Wednesday, February 25, 2009

The Kids Are the Curriculum

To understand many educators’ concerns with an exclusive focus on high-stakes, standardized testing, imagine a piano teacher who gave his students worksheets on the keyboard, and the history of the piano, but never asked his students to play.

What ails American schools and what to do about it has been a national conversation for decades now. In the maze of standardized tests, teacher accountability, metal detectors and school take-overs, we must take care that our efforts to ensure accountability are not counterproductive. Curriculum that is stripped of any connection to real community problems and to the lives of the students will not raise test scores, result in authentic learning, increase teacher retention or more result in more peaceful schools. Nor will it prepare our students to be the global leaders that our increasingly connected and competitive world will demand that they be. The key to successful curriculum reform is designing curriculum around a community’s most pressing challenges, rather than reducing it to multiple choice questions. Such curriculum reform also empowers especially at-risk students to address the violence and inequities which impact them and to understand the relevance of their classes to their lives. The kids become the curriculum.

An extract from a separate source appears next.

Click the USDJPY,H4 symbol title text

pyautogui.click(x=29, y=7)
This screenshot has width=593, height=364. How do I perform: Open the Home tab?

What does this look like in practice? Consider the opportunity in one of our most challenged school systems, Washington D.C. Reducing gang violence, AIDS and other public health threats, community food security, environmental degradation, and unemployment all remain entrenched challenges. As history’s greatest educators, such as Paolo Freire, Maria Montessori and John Dewey, might point out today, these problems themselves make great curriculum. Yet only rarely, especially in our most violent and troubled public schools, are students invited into such critical inquiry of their own lives and communities. Multidisciplinary projects in which students are invited to be young leaders in their communities, which make math, science, reading, writing and research come alive, are possible. I have seen this in my own writing and literature classroom in a Virginia Juvenile Detention home, where my students have used their writing to grapple with everything from domestic violence, gangs, addiction, homelessness on their streets, racism in their schools and the origins of genocide. Additionally, this approach to curriculum design directly addresses the needs of the very students that NCLB most intends to reach: the poorest rural, urban and minority students. The most effective reforms will be those that empower students to actively use the skills and knowledge we want them to gain in authentic ways, and empower teachers to assess them in authentic ways. Standardized assessments, while they do have their utility, cannot really measure the communication, collaboration and problem solving skills that the 21st century is going to demand if the U.S. is to remain competitive, let alone a global leader.